Print exactly the lines from the one containing "Click the browser address bar URL" through the last line of the records below, both included, and nothing else; omit any pictures.

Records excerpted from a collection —
************
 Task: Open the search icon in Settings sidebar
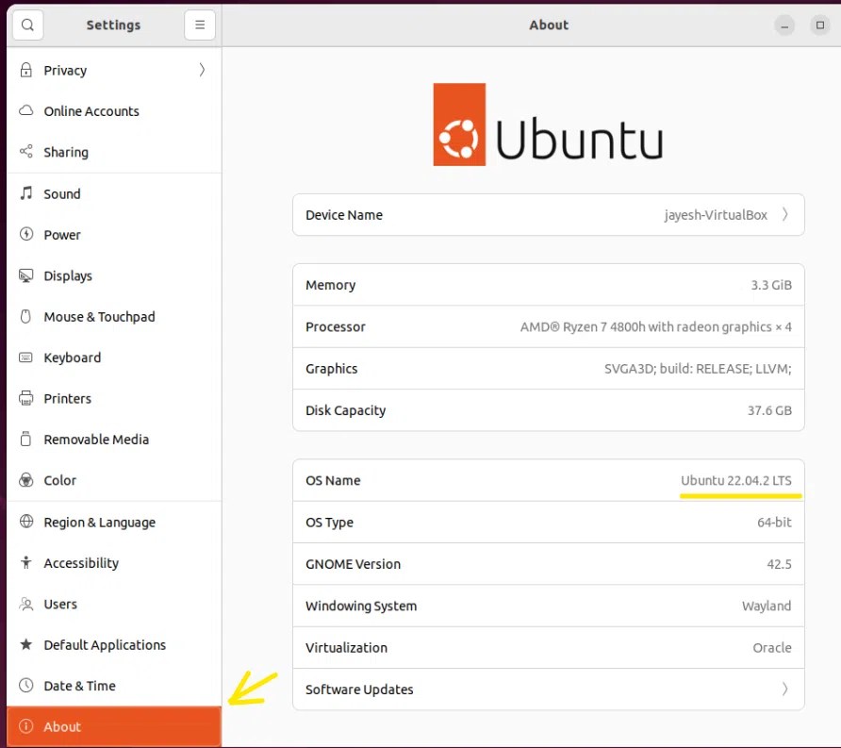[x=27, y=25]
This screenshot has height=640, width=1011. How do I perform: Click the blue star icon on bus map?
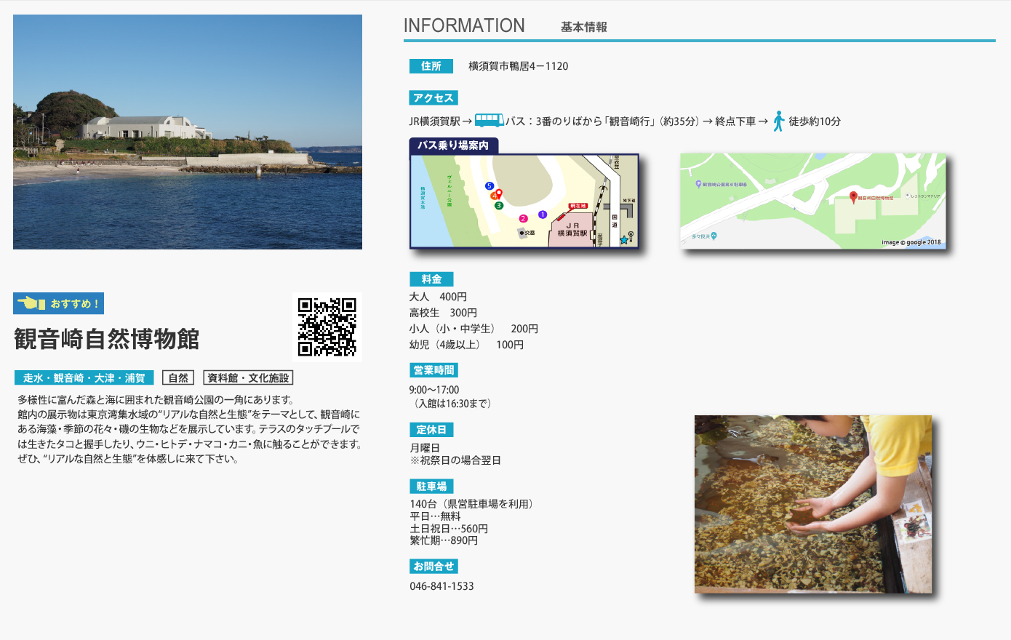623,240
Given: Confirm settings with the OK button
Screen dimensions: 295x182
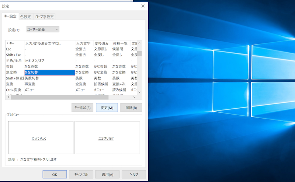Looking at the screenshot, I should click(55, 174).
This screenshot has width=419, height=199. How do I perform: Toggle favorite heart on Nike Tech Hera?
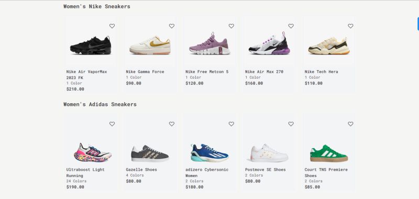point(350,26)
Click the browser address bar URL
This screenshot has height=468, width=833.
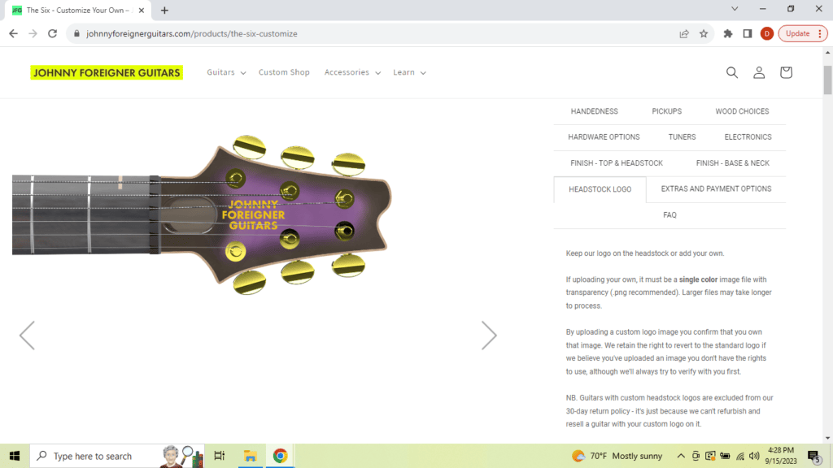(192, 33)

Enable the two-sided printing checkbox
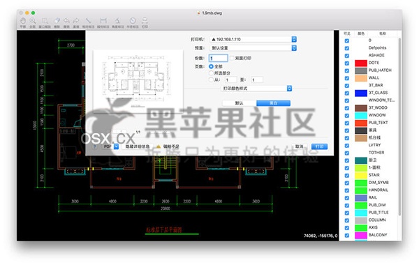(232, 58)
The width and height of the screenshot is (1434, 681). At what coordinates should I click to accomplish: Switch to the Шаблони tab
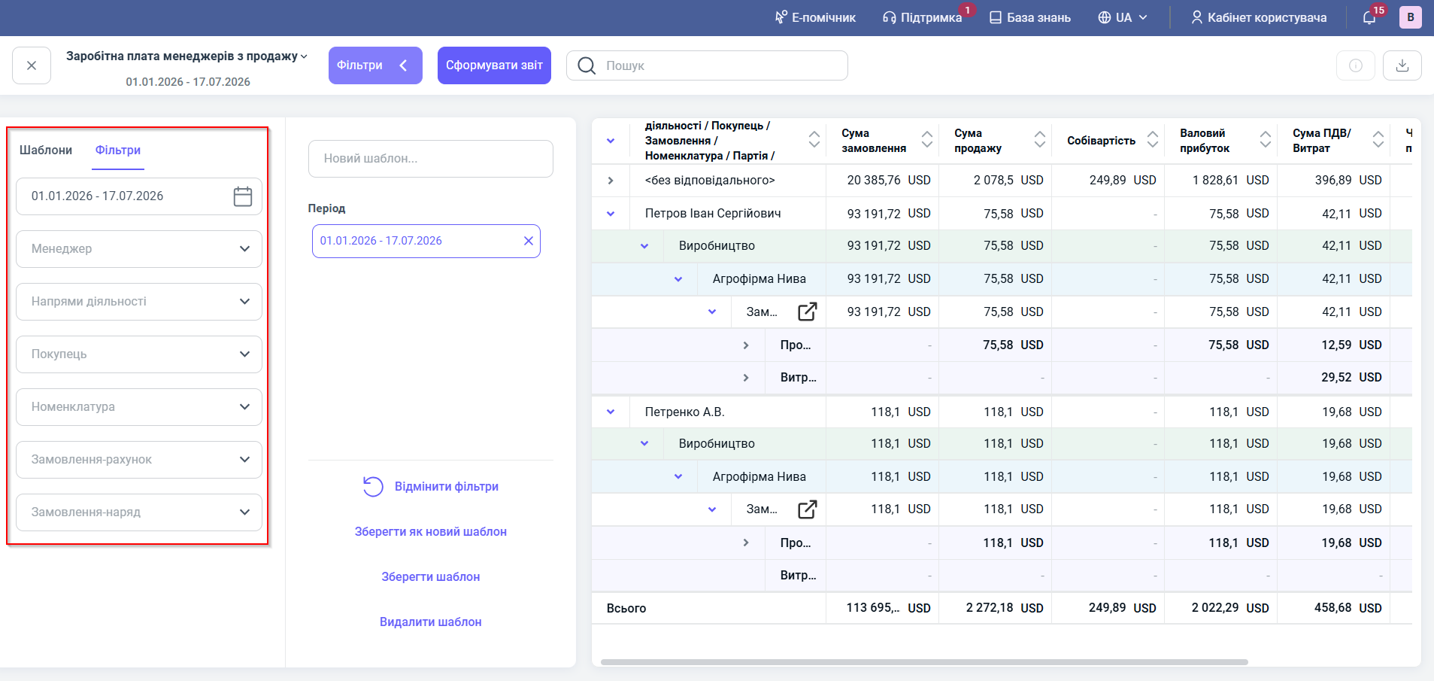[x=46, y=150]
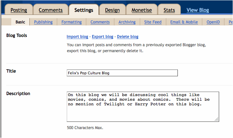Open the main Comments tab beside Posting

[x=51, y=10]
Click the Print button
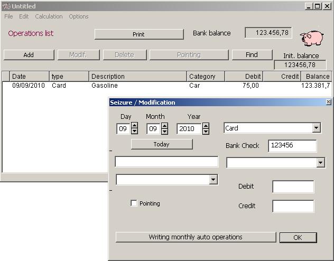Screen dimensions: 334x261 (138, 34)
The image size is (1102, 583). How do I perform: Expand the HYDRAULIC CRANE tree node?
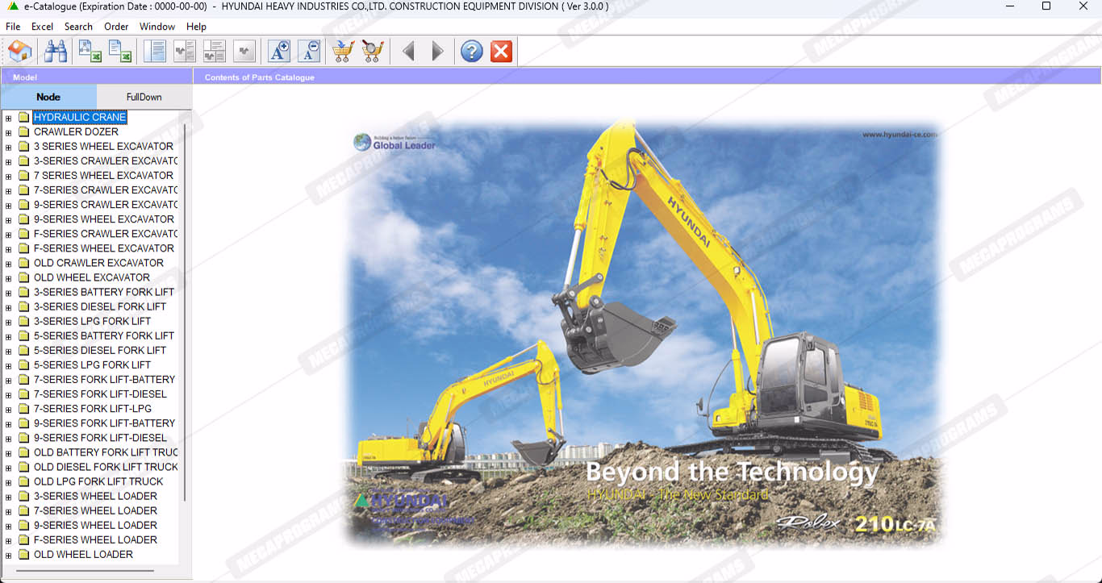point(8,118)
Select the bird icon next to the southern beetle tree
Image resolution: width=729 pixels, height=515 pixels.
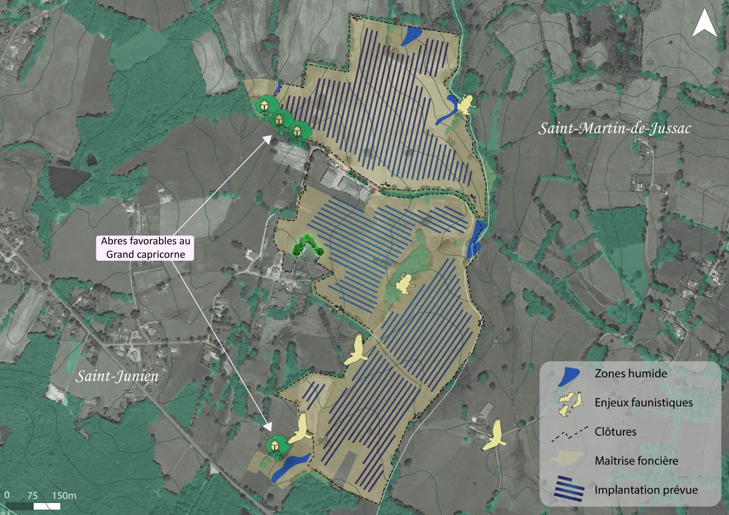[x=300, y=429]
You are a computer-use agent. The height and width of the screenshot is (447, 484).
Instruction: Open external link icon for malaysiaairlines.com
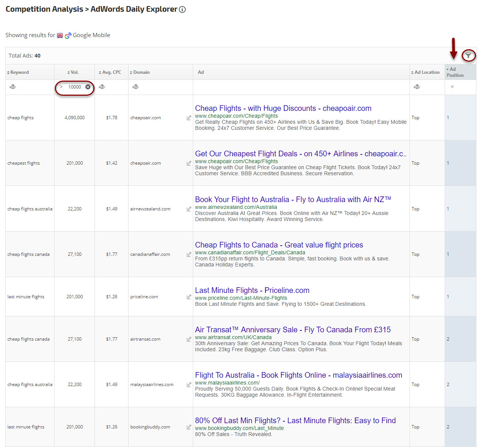click(x=189, y=385)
************
Task output —
Click the browser address bar URL
This screenshot has height=468, width=833.
(192, 33)

Enable the two-sided printing checkbox
(232, 58)
The width and height of the screenshot is (1434, 681). At what coordinates should I click to accomplish: Switch to the Шаблони tab
[x=46, y=150]
Open the main Comments tab beside Posting

[x=51, y=10]
Click the Print button
Screen dimensions: 334x261 (138, 34)
The image size is (1102, 583). How do I perform: Expand the HYDRAULIC CRANE tree node?
point(8,118)
Select the bird icon next to the southern beetle tree
Image resolution: width=729 pixels, height=515 pixels.
[x=300, y=429]
You are a computer-use agent. The height and width of the screenshot is (447, 484).
Instruction: Open external link icon for malaysiaairlines.com
click(x=189, y=385)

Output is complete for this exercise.